--- BEGIN Records shown ---

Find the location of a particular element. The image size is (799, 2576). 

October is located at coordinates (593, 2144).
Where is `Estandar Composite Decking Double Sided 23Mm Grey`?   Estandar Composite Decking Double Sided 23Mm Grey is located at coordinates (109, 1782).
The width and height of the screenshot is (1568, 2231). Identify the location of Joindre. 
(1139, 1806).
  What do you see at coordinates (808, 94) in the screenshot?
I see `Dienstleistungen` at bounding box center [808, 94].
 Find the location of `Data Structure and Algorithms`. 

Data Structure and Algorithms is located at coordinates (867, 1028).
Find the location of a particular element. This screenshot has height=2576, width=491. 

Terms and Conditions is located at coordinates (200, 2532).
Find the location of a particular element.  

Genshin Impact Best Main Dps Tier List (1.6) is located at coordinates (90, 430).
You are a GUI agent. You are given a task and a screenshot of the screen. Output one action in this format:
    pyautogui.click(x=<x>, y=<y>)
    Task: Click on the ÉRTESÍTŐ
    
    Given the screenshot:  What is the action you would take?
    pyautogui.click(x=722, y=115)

--- END Records shown ---

▶ _Goal_: Copy out word for word the lines of the data from the one containing "coordinates (109, 1782)." through the one containing "Data Structure and Algorithms is", including both of those lines.

▶ _Final answer_:
Where is `Estandar Composite Decking Double Sided 23Mm Grey`?   Estandar Composite Decking Double Sided 23Mm Grey is located at coordinates (109, 1782).
The width and height of the screenshot is (1568, 2231). Identify the location of Joindre. 
(1139, 1806).
  What do you see at coordinates (808, 94) in the screenshot?
I see `Dienstleistungen` at bounding box center [808, 94].
 Find the location of `Data Structure and Algorithms`. 

Data Structure and Algorithms is located at coordinates (867, 1028).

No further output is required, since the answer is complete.